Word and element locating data
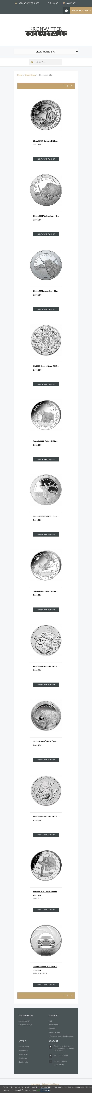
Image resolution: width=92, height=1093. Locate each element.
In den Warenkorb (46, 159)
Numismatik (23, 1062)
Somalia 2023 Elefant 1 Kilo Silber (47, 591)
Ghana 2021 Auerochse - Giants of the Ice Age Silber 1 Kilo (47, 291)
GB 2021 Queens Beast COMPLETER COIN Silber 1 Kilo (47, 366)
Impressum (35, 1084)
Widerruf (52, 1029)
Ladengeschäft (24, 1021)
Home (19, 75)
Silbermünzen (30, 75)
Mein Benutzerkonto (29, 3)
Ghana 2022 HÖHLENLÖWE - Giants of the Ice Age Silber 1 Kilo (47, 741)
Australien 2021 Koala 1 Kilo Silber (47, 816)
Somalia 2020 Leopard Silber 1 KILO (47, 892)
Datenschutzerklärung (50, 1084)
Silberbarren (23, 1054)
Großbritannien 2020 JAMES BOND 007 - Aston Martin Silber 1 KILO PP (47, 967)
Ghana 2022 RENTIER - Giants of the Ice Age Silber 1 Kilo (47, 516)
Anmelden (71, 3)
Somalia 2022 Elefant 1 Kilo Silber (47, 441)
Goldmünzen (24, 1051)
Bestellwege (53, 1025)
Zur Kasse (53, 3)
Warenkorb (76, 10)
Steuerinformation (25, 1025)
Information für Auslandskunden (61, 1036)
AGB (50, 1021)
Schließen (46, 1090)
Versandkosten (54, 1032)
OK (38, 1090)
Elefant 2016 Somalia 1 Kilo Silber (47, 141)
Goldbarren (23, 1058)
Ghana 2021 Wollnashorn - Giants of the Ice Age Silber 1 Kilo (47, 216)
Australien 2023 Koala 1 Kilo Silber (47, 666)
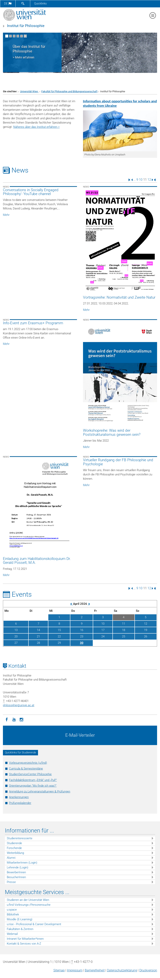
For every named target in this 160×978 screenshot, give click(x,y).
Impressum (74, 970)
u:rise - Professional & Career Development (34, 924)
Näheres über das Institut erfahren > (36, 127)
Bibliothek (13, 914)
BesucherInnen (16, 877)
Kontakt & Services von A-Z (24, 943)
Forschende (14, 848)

**Task requirements:** Print the records again unchanged, from the line with "Ladengeschäft (24, 1021)" through the end of the records, and leave the pictures out of your answer.

**Result below:**
Ladengeschäft (24, 1021)
Home (19, 75)
Silbermünzen (30, 75)
Mein Benutzerkonto (29, 3)
Ghana 2022 HÖHLENLÖWE - Giants of the Ice Age Silber 1 Kilo (47, 741)
Australien 2021 Koala 1 Kilo Silber (47, 816)
Somalia 2020 Leopard Silber 1 KILO (47, 892)
Datenschutzerklärung (50, 1084)
Silberbarren (23, 1054)
Großbritannien 2020 JAMES BOND 007 - Aston Martin Silber 1 KILO PP (47, 967)
Ghana 2022 RENTIER - Giants of the Ice Age Silber 1 Kilo (47, 516)
Anmelden (71, 3)
Somalia 2022 Elefant 1 Kilo Silber (47, 441)
Goldmünzen (24, 1051)
Bestellwege (53, 1025)
Zur Kasse (53, 3)
Warenkorb (76, 10)
Steuerinformation (25, 1025)
Information für Auslandskunden (61, 1036)
AGB (50, 1021)
Schließen (46, 1090)
Versandkosten (54, 1032)
OK (38, 1090)
Elefant 2016 Somalia 1 Kilo Silber (47, 141)
Goldbarren (23, 1058)
Ghana 2021 Wollnashorn - Giants of the Ice Age Silber 1 Kilo (47, 216)
Australien 2023 Koala 1 Kilo Silber (47, 666)
For every named target in this 160×978 screenshot, give click(x,y).
Impressum (74, 970)
u:rise - Professional & Career Development (34, 924)
Näheres über das Institut erfahren > (36, 127)
Bibliothek (13, 914)
BesucherInnen (16, 877)
Kontakt & Services von A-Z (24, 943)
Forschende (14, 848)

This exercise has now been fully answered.